==== Extract ====

No new opposition leader could have been expected to gain much media attention in their first year against the backdrop of the Covid-19 pandemic, and the government has clearly benefited from the vaccine rollout. But after a promising start, Keir Starmer’s declining poll ratings (Keir Starmer: one year in, Labour leader’s popularity has plunged, 2 April) indicate that his cautious style and lack of defined policies have failed to gain traction. The pandemic has, paradoxically, opened the way to an alternative agenda that plays to Labour’s strengths of promoting social solidarity and investment in public services. Starmer must embrace the opportunity of the waning infection rates to move the fight away from equivocation and abstention over Tory culture wars to ground of Labour’s own choosing.

Your editorial (2 April) points to Labour’s need for a transformative agenda that both rallies the party and speaks to the wider public. To bring this about, Starmer must first unite the party. Restoring the whip to Jeremy Corbyn would be an important symbolic gesture, opening the way for the party’s factions to work together in devising popular policies to combat the corruption and market failures epitomised by our current government. The second task is to unite opposition parties around an electoral strategy as the only hope of preventing continued Tory dominance. That will be a true test of leadership.
Dr Anthony Isaacs
London

When Keir Starmer began his tenure I quickly decided to support him. He showed statesmanlike qualities that eclipsed both Jeremy Corbyn’s leftwing extremes and the buffoonish and erratic behaviour of Boris Johnson. I also believed he would be supporting ever-closer links with Europe.

Alas, while Starmer has been successful at carving up Boris at PMQs, he has so far failed to publicly counter the rightwing extremes of this Tory government or produce any grand vision. He has also dismissed plans for rebuilding our relationship with the EU and, for me, this is the dealbreaker for our Labour journey. I wish him luck in his well-intentioned endeavours, but I suspect the only way his support can go now is backwards.

==== Input data ====

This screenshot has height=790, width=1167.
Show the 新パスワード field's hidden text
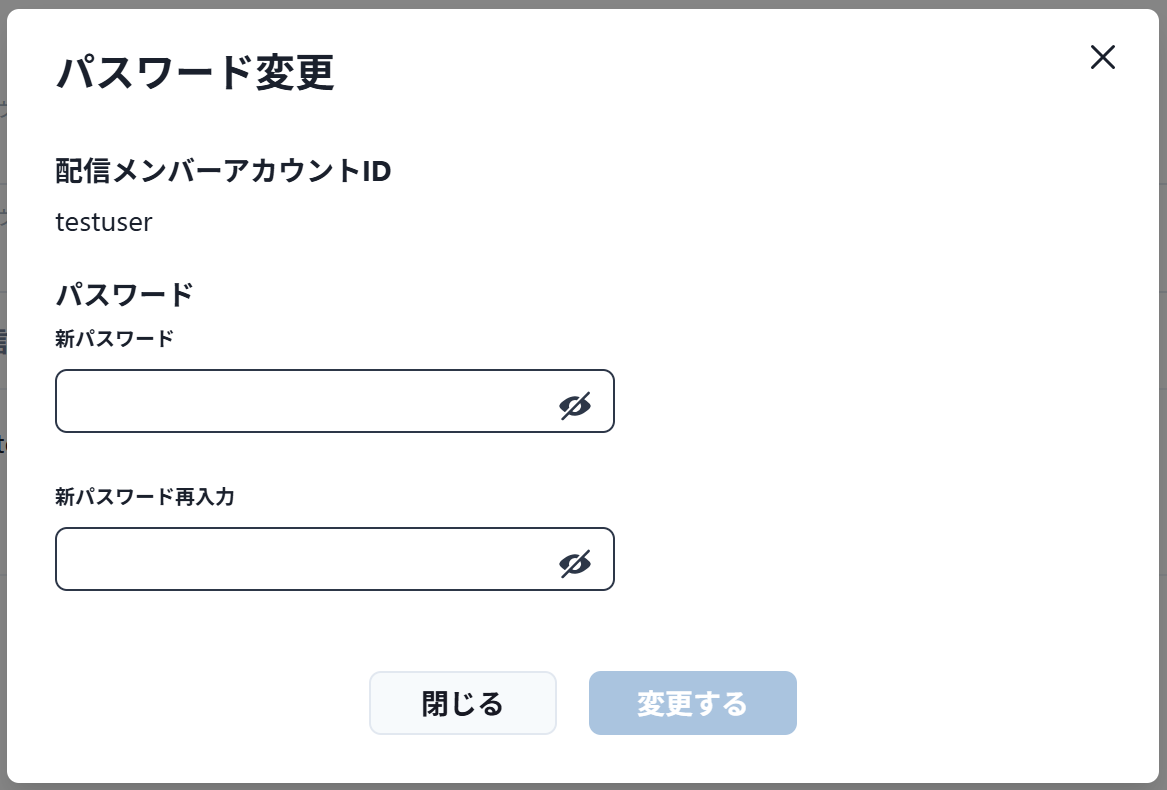[x=575, y=405]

====

• _Questions_:
[1] Reproduce the part of the letters about Keir Starmer that opens with the words containing "Dr Anthony Isaacs" and closes with "now is backwards.".
[2] In the letters about Keir Starmer, what symbolic gesture is proposed as a way to help unite the Labour party?

• _Responses to the exercise_:
[1]
Dr Anthony Isaacs
London

When Keir Starmer began his tenure I quickly decided to support him. He showed statesmanlike qualities that eclipsed both Jeremy Corbyn’s leftwing extremes and the buffoonish and erratic behaviour of Boris Johnson. I also believed he would be supporting ever-closer links with Europe.

Alas, while Starmer has been successful at carving up Boris at PMQs, he has so far failed to publicly counter the rightwing extremes of this Tory government or produce any grand vision. He has also dismissed plans for rebuilding our relationship with the EU and, for me, this is the dealbreaker for our Labour journey. I wish him luck in his well-intentioned endeavours, but I suspect the only way his support can go now is backwards.

[2] Restoring the whip to Jeremy Corbyn.